DEM Parti ve DBP Agirî il eşbaşkanları, 15 kişiye hapis cezası verilmesini provokasyon olarak niteleyerek, kararın sürece zarar verdiğini belirtti
Aralarında Halkların Eşitlik ve Demokrasi Partisi (DEM Parti) Agirî (Ağrı) Belediye Meclis üyesinin de bulunduğu 15 kişi hakkında, Ağrı Cumhuriyet Başsavcılığınca “örgüt üyesi olmak”, “örgüte bilerek isteyerek yardım etmek”, “örgüt propagandası yapmak” suçlamasıyla başlatılan soruşturma dosyasında dün karar çıktı. Dosyanın görüldüğü Ağrı 1’inci Ağır Ceza Mahkemesi, 15 kişi hakkında ayrı ayrı 7 yıl 6 ay ile 44 yıl arası değişen hapis cezaları verdi. Mahkeme hükümle birlikte tutuklama kararı verdi. Kararın ardından 44 yıl hapis cezası verilen DEM Parti’li Agirî Belediyesi Meclis üyesi Şakir Kılıç, 11 yıl 9 ay hapis cezası verilen Mehmet İzci, 8 yıl 9 ay hapis cezası verilen Yılmaz Dursun, 7 yıl 6 ay hapis cezası verilen Şakir Çaçan tutuklandı.
DEM Parti Agirî İl Eşbaşkanı Mehmet Umut Doğruer, verilen kararın provokatif bir karar olduğunu söyledi.
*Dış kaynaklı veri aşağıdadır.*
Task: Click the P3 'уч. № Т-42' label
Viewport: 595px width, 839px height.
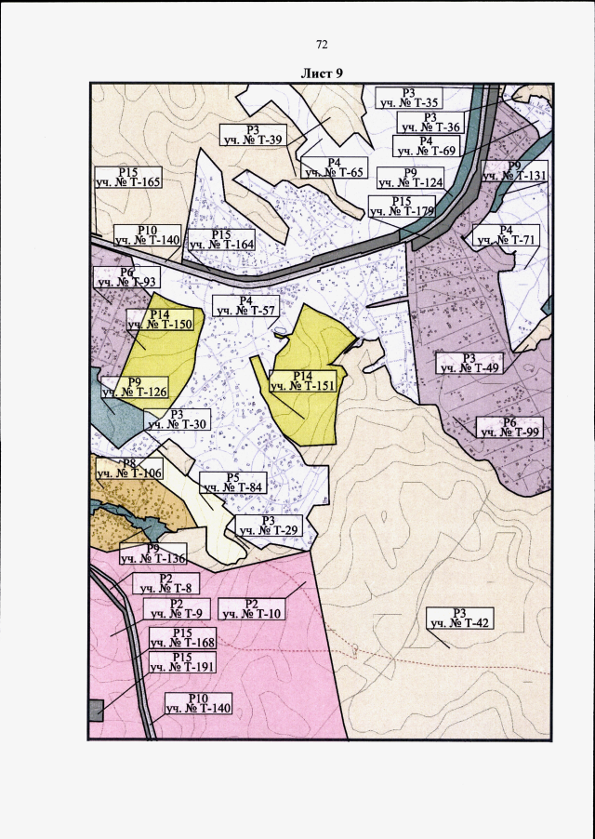Action: 457,621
Bu kararla birlikte Agirî’de, siyasi bir soykırıma imza atıldığını ifade eden Umut Doğruer, “Bu süreçte verilen bu cezaların toplumun barışa olan inancını sarsmakta. Verilen bu karar barışı gölgelemektedir” dedi.
Toplumun barışı konuştuğu süreçte verilen bu cezaların halkın barış duygusunu zedelediğini belirten Umut Doğruer, şunları söyledi:
“Bu cezaların verilirken toplumun barış duygusunun zedelenmesinin yanında, ‘Barış suiistimal mi ediliyor?’ veya ‘Barış süreci sabote mi ediliyor?’ soruları aklımızda oluşuyor. Verilen bu siyasi karar aynı zamanda provokatif bir girişimdir. Bir yandan barış güvercini uçurduklarını söyleyenlerin havalanan bu barış güvercinlerine taş atması düşündürücüdür. Toplumun bütünden bu süreci sahiplendiği bir dönemde bu yapılanların sürece hiçbir fayda sağlamadığı gibi zarar verdiğini söyleyebiliyoruz. Bunun için bütün toplumun bu provokatif girişime karşı tepkisini göstermesi gerekiyor.”
‘Sürece zarar veriyor’
Demokratik Bölgeler Partisi (DBP) Agirî İl Eşbaşkanı Sebih Kaya da, barış, eşitlik ve kardeşliğin konuşulduğu süreçte böyle cezaların verilmesine anlam veremediklerini kaydederek şöyle devam etti:
“Bu yapılan demokrasi hukuku değildir. Kardeşlik hukuku hiç değildir. Bu yapılan hukuksuz girişim bizlere, 2014-2015 yılları arasındaki sürecin bozulması için yine Agirî’de gerçekleştirilen provokasyon girişimi hatırlatmaktadır. O sürecin de bozulması için ilk adım burada atılmıştı. Bunun için dün arkadaşlarımıza verilen bu cezalar geçmişi hatırlatıyor. Çünkü daha önce Agirî’de hiçbir zaman böyle cezalar olmadı. 15 yıl önce var olan dosyalar raftan indirilip büyük cezalar verildi. Burada sürece yönelik zarar verme kokusunu alıyoruz. Bizler, bu sürecin bozulmasını istemiyoruz. Kalıcı bir barış inşasını istiyoruz. Sayın Abdullah Öcalan da demokratik toplum inşasını yol haritası olarak bizlerin önüne koydu. Bizlerde bu yolda yürümeye kararlıyız.”